On Wed, Nov 12, 2008 at 8:35 PM, Damon Chaplin
<damon(a)karuna.eclipse.co.uk> wrote:
On Wed, 2008-11-12 at 09:50 +0100, Bengt Gördén wrote:
Den Wednesday 12 November 2008 09.24.31 skrev
Damon Chaplin:
I think we're going to have to disagree about
what makes a good GUI.
About 99.9% of VSTs use knobs and sliders, and people seem pretty happy
with them (as I am).
I can't compile Ingen at the moment but if the GUIs are like the
screenshot on the home page (
http://drobilla.net/software/ingen/) then I
don't think it is really suitable for ordinary users.
I might not be the average user but I have never used a real modular synth in
my life. But having a look at the gui for Ingen I think I might be able to
work with it. I really think it looks intuitive. I'll install it when I get
home and see if I can get it to produce some noise.

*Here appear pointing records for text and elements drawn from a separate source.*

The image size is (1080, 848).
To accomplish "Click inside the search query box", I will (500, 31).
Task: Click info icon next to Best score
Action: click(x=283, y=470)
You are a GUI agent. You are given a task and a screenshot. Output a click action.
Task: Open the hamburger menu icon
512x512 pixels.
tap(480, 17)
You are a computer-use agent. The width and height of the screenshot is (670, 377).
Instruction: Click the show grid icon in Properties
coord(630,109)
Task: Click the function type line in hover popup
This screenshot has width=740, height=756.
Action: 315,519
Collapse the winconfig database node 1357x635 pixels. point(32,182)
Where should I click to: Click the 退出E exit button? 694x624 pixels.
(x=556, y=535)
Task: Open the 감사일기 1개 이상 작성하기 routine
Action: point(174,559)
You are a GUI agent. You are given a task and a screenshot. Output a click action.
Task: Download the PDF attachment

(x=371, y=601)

Yes, it is a fine GUI for technical users who want to create synths.
Reaktor & Synthedit both have interfaces like that (as would my app).
But Reaktor & Synthedit also let developers build panels with knobs &
sliders for non-technical users.
It works well in the Windows world. There are lots of Synthedit
synths/effects available, and they are used a lot with few problems. (Of
course the audio quality varies, but that is a separate issue.) Only a
small percentage of people want to delve into using Synthedit themselves
though.
Damon
If your user is a) using linux b) wants to use an audio synth the c)
they can probably work out ingen's gui ;)
However if you want to write an osc frontend to ingen it's really
easy. That's what i was attempting to do with Khagan, except at the
time i kind of sucked. Seeing as you are already comfortable with phat
and my terrible style you can have a look at that or my smack
frontend. It's pretty horrible and ancient code but it work in some
conditions ;)
An OSC frontend It will give you exactly what you want. After you
compose a synth in ingen, you can write what ever style of frontend
you like, in basically whatever language, as long as you can get it to
send OSC, which is easy. You can have a script that starts ingen in
engine mode ;) and your frontend connected to it and no one will know
it's not a stand alone app, just like synthedit.